Он кивнул в сторону Диппера.
– Диппер и мухи не обидит.
– Ну, а кто же еще прячется вместе с вами в этом доме?
– Никто не прячется. Кое-кто живет там, потому что им негде жить.
– Постоянные жильцы?
– Есть и постоянные, но большинство то появляется, то исчезает. Пьяницы, психи. Кого там только нет.
– Расскажи мне о постоянных жильцах. Котлета на мгновение задумался, ему надо было сообразить, что к чему. Все знают, что нельзя сотрудничать с полицией. Начинаешь сотрудничать – и вот они уже выбивают из тебя имена и адреса, выдавливают номера телефонов, а потом звонят туда, откуда тебе только чудом удалось убежать.
– Никто из постоянных жильцов не обидел бы Мими.
– Но, может, кто-нибудь из них видел убийцу? Тебе это в голову не приходило? Назови мне несколько имен – и я задам этим людям парочку вопросов.
Котлета подумал о том, что, если он не назовет Хогана в качестве одного из постоянных жильцов, то это сделает за него кто-нибудь другой, – и тут же полицейские примутся искать Хогана, решив, что Мими убил именно он, а когда не найдут, то уж наверняка укрепятся в этом мнении. И тут кто-нибудь из легавых – хотя бы этот засранец с багровой рожей – вспомнит, что Котлета, перечисляя имена, пропустил Хогана, и это их, несомненно, озадачит. Или, может быть, они поищут как следует – и найдут тело Хогана под листом картона – и тогда…
– Не хер тебе столько думать, – сказал Хулигэн. – Так мозги просрать можно. Давай, отвечай на мой вопрос.
Котлета назвал клички примерно двадцати человек, часть из которых была с ним в одной компании, тогда как другие были всего лишь случайными знакомыми, с которыми он встречался при тех или иных обстоятельствах. Упомянул и Хогана, однако не выделил его ни голосом, ни как-нибудь по-другому.
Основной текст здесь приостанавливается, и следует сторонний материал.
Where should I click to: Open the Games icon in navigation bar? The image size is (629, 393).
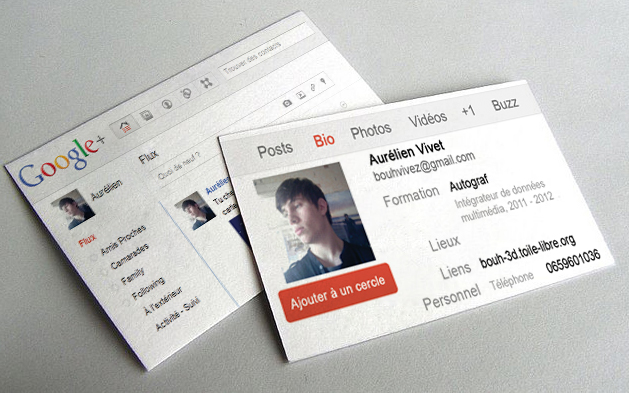coord(207,83)
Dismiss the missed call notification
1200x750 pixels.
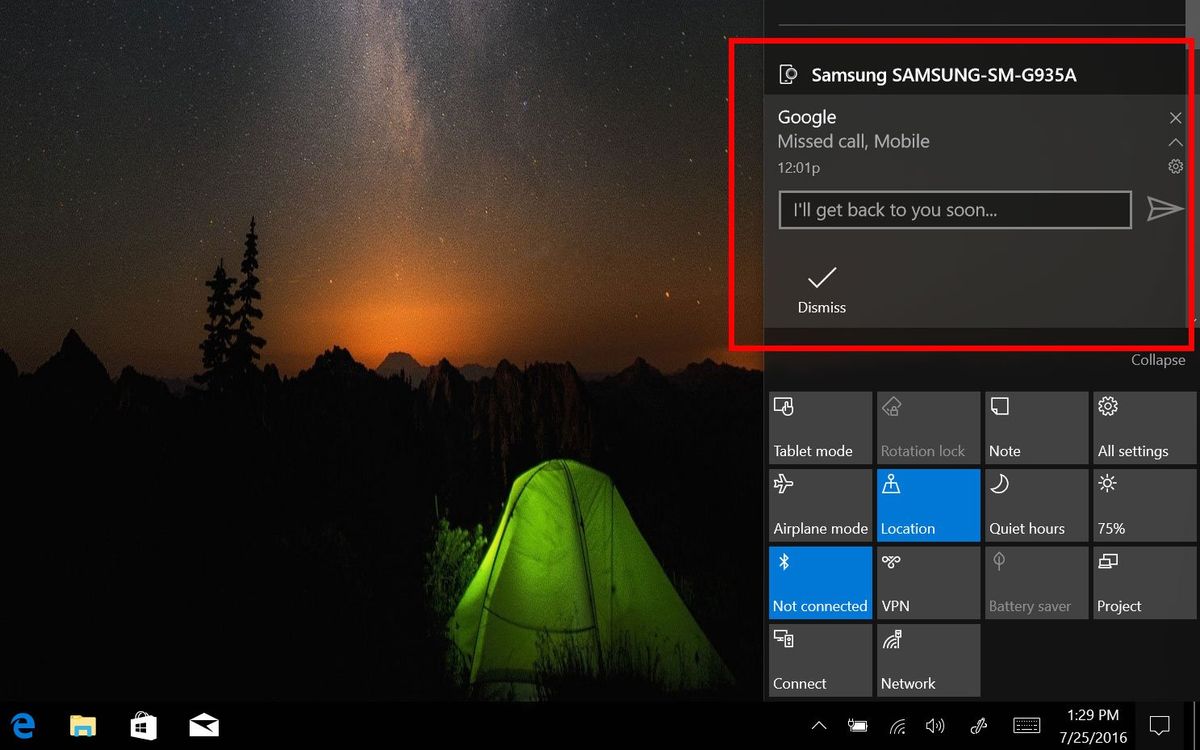click(820, 290)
Хулигэн записал имена. Пару раз он велел Котлете говорить, чтобы он успел все записать, помедленней.
И вдруг Хулигэн спросил:
– А сколько тебе лет?
– А какая разница? – ответил Котлета.
– Только, на хер, не гоношись. Вопросы тут задаю я, ясно? Задал вопрос – получил ответ, и гак далее. Ты кем себя, на хер, воображаешь? Адвокатом?
– И кстати, сынок, может быть, тебе нужен адвокат? – спросил Канаан.
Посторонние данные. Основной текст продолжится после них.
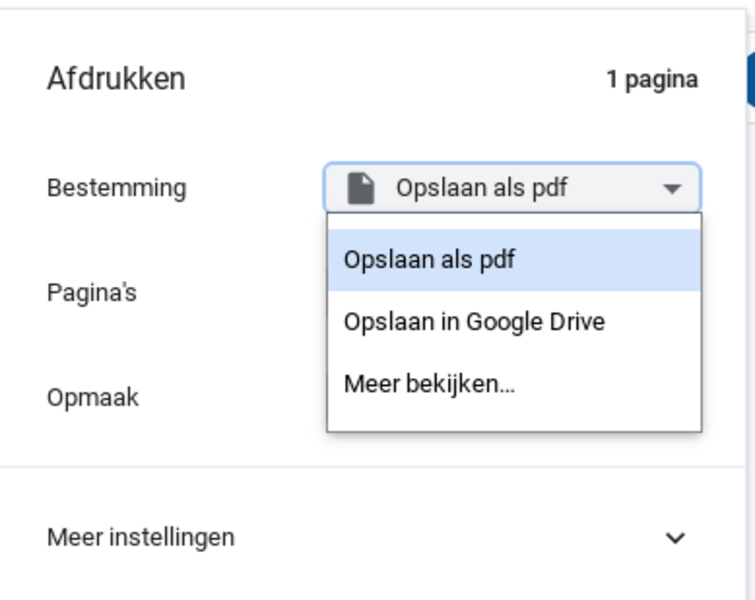This screenshot has height=600, width=755.
Task: Click the document icon in the destination field
Action: click(x=360, y=188)
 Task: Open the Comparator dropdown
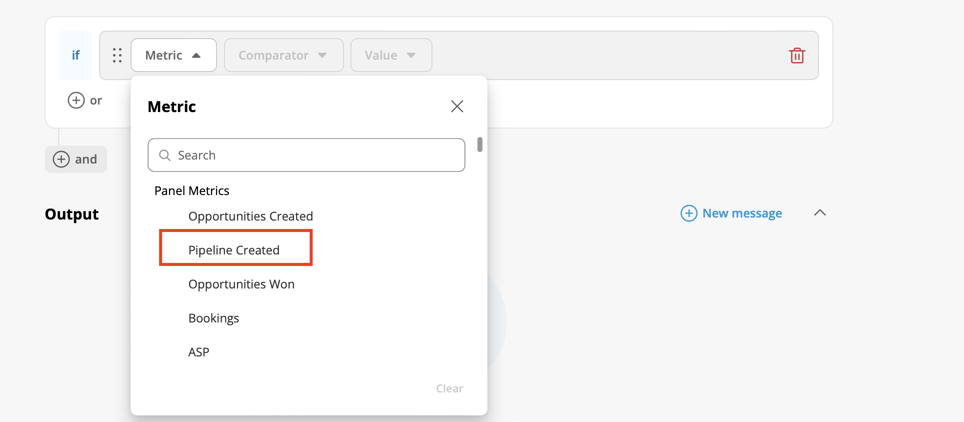(283, 55)
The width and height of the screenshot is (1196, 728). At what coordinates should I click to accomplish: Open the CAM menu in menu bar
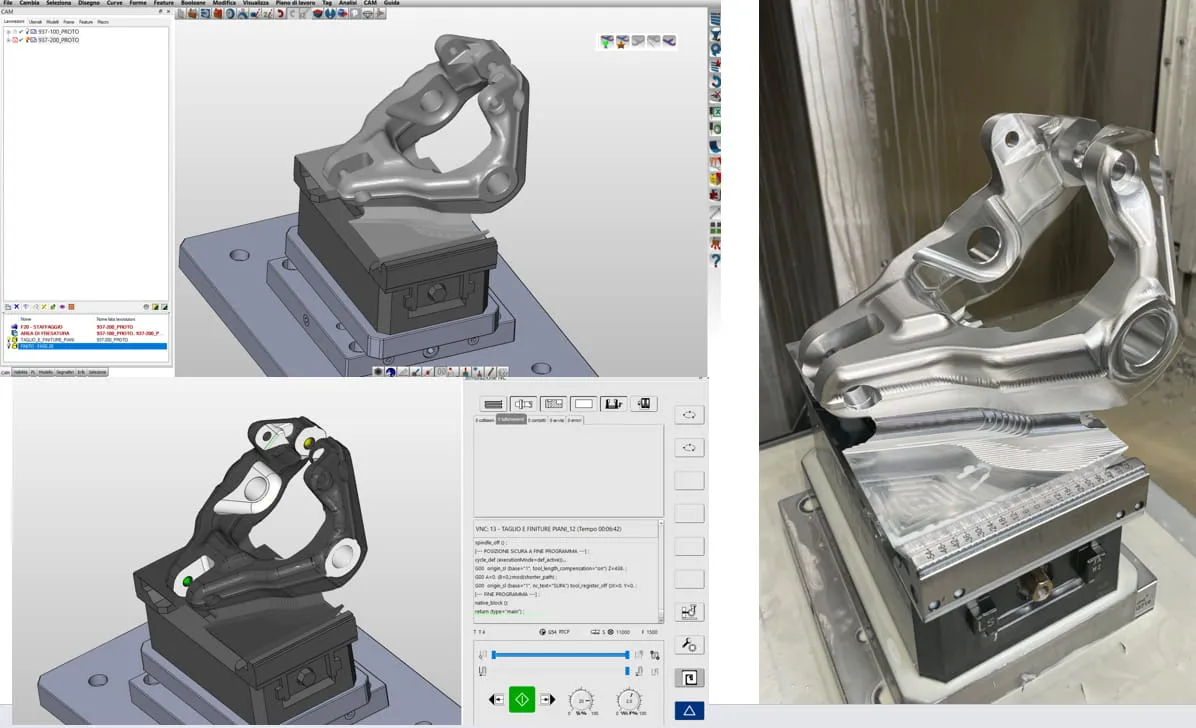click(x=370, y=3)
Хулигэн и Котлета, не сговариваясь, хором сказали:
– Что?
Только Котлета сказал это, переспрашивая, а Хулигэн, отшивая непрошеного заступничка.
– Тебя ведь зовут Котлетой, верно? – спросил Канаан.
– Меня зовут Кентукки!
– Ну, хорошо, есть у тебя и такая кличка. А настоящее имя?
Котлета замялся.
– Джон, – в конце концов признался он.
– А все называют тебя Котлетой. Это ведь правда?
Котлета кивнул. Внезапно ему захотелось расплакаться, потому что старый загнанный детектив отнесся к нему по-доброму.
– Вот, Котлета, я и спрашиваю: может быть, тебе нужен адвокат? – сказал Канаан.
Хулигэн вскочил с места, как будто в задницу ему вставили шило. Он схватил Канаана за руку и отвел в сторонку.
– Какого хера ты суешь нос куда не надо?
– Погоди-ка. А кто просил меня подойти и помочь?